In addition to Vincent’s points, I’d like to say some technical aspects.

In general, there are two ways in which decentralized services are implemented: distributed and federated.

Tox, Blockchain, etc, are distributed, where each user is a node, which holds its own data (for blockchain it’s the whole blockchain, not just the node’ own), and performs its own tasks (computation, messaging, consensus, etc).

(Email,) Mastodon, Matrix, etc, are federated, where there are multiple servers that can talk to each other; users register accounts on these servers, or their own servers. Usually the servers also provides APIs for clients to use.

The two models each have their own strengths and drawbacks, and their respected challenges. Each of course has some variants.

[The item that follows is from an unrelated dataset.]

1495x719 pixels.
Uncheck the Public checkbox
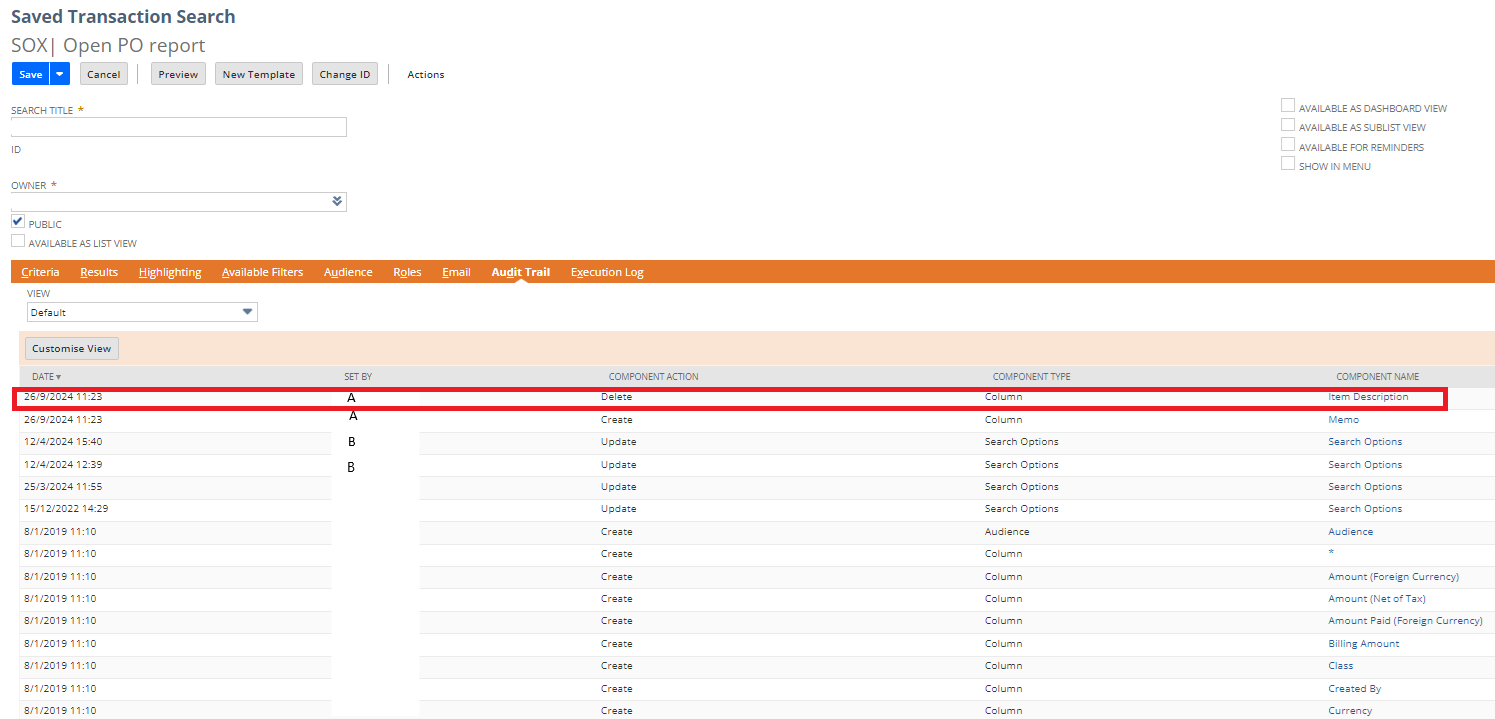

Solid can be considered federated (although not entirely), so you see the potential issue of being hosted on Amazon cloud or some other cloud servers. But bear in mind that this is the issue for all federated services, not just Solid.
The key point is, as Vincent said, that you can freely use a different server (or set up your own) and that does not give you any disadvantages. This any is serious: you will not be cut off from interacting with others on existing servers, and you will not lose any functionalities (as long as it’s in the protocol). The design of Solid also provides more flexibilities such as the potential to use multiple servers simultaneously, or migrating to a new server while marking that on the old server.
Of course, there is still the server hardware limitation, which no technology can circumvent.

I’m not familiar with MonDragon as well. But I’d encourage you to also think from the technical perspective rather than ideological perspective – what does the interaction model look like, and how is (or is not) it different from other technologies?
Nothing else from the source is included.